In the meantime, Mrs. Parker went to the state of Florida, and, on March 28, 1946, procured a divorce from her husband, and it is admitted by the parties in the record that this divorce was, and is valid, binding on Mrs. Parker.

Mrs. Parker made an application for Letters of Administration by Petition in which she listed herself and two daughters as the heirs at law of the decease, and in this Petition, she valued the tract of land described in the complaint at $2,500.00.

The three appraisers, appointed by the Probate Court, appraised this tract of land, the land itself at $1,000.00 and five buildings thereon at $1,500.00.

Mrs. Parker was issued Letters of Administration December 27, 1946 and was discharged March 1, 1948.

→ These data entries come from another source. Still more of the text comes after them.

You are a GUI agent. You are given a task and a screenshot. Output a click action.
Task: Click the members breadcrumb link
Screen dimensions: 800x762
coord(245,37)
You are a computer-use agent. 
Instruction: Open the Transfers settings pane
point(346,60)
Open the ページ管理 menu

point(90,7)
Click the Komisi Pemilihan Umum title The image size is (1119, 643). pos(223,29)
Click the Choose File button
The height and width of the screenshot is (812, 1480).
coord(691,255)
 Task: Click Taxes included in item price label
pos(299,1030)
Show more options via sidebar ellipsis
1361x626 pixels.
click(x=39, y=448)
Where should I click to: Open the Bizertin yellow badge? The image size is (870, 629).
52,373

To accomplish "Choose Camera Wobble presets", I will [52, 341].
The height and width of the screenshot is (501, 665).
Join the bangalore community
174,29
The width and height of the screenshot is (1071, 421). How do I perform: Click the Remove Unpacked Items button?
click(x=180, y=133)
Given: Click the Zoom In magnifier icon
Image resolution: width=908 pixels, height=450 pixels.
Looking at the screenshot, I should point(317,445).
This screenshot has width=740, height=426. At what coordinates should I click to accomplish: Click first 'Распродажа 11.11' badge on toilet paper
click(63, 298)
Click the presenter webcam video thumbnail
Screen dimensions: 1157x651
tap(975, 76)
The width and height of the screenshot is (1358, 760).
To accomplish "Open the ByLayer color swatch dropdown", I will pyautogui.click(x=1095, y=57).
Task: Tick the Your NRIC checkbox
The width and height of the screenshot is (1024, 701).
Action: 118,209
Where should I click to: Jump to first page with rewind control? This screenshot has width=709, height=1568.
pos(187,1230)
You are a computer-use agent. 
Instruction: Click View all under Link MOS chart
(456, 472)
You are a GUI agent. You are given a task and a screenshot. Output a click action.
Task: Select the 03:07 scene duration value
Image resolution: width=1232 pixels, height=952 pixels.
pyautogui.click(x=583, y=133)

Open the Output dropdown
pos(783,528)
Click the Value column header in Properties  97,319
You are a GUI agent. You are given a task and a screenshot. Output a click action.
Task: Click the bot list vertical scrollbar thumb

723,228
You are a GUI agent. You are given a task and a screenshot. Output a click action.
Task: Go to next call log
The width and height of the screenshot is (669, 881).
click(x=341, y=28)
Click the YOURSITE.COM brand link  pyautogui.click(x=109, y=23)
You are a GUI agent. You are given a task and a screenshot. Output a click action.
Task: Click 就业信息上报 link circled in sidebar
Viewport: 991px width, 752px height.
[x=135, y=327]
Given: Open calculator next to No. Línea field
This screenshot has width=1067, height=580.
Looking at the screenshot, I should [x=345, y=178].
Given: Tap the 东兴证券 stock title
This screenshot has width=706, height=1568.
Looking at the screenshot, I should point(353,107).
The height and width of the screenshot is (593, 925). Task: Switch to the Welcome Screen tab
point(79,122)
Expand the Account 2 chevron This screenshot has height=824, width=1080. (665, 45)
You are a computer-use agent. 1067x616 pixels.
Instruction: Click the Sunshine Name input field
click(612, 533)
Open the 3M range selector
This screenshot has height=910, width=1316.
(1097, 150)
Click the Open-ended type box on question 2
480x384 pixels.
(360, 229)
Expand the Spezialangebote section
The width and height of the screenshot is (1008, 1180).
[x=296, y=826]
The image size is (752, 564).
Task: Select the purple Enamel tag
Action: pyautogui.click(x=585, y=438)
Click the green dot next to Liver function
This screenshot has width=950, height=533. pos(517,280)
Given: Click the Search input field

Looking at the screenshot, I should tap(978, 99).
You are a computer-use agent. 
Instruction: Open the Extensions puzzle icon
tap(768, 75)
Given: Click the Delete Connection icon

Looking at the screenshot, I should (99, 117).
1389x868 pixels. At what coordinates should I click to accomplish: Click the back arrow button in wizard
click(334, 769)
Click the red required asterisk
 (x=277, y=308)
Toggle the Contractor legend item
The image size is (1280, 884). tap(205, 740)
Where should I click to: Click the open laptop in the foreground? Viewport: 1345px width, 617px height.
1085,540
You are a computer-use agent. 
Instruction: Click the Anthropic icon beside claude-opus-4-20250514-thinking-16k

Mrs. Parker has lived on the premises and has conducted the farm and store every year since the death of Mr. Parker up through the year 1952, and she has continued to live in the residence and to conduct the store down to the present time.

During the year 1952, Mrs. Parker married Mr. Eugene Cooper, who has, since his marriage, resided with his wife in the residence.

On or about January 22, 1949, Mrs. Parker executed a mortgage to the defendant, William Vaught, covering her "interest" in the tract of land in question.

After the death of Mr. Parker, Mrs. Parker claimed to each of her daughters that she was an heir of Mr. Parker, and, at a later date she abandoned this claim and undertook *14 to purchase the premises from her two daughters at and for the price of $15,000.00, and, still, later, she tried to purchase the one-half interest of the plaintiff for $7,500.00.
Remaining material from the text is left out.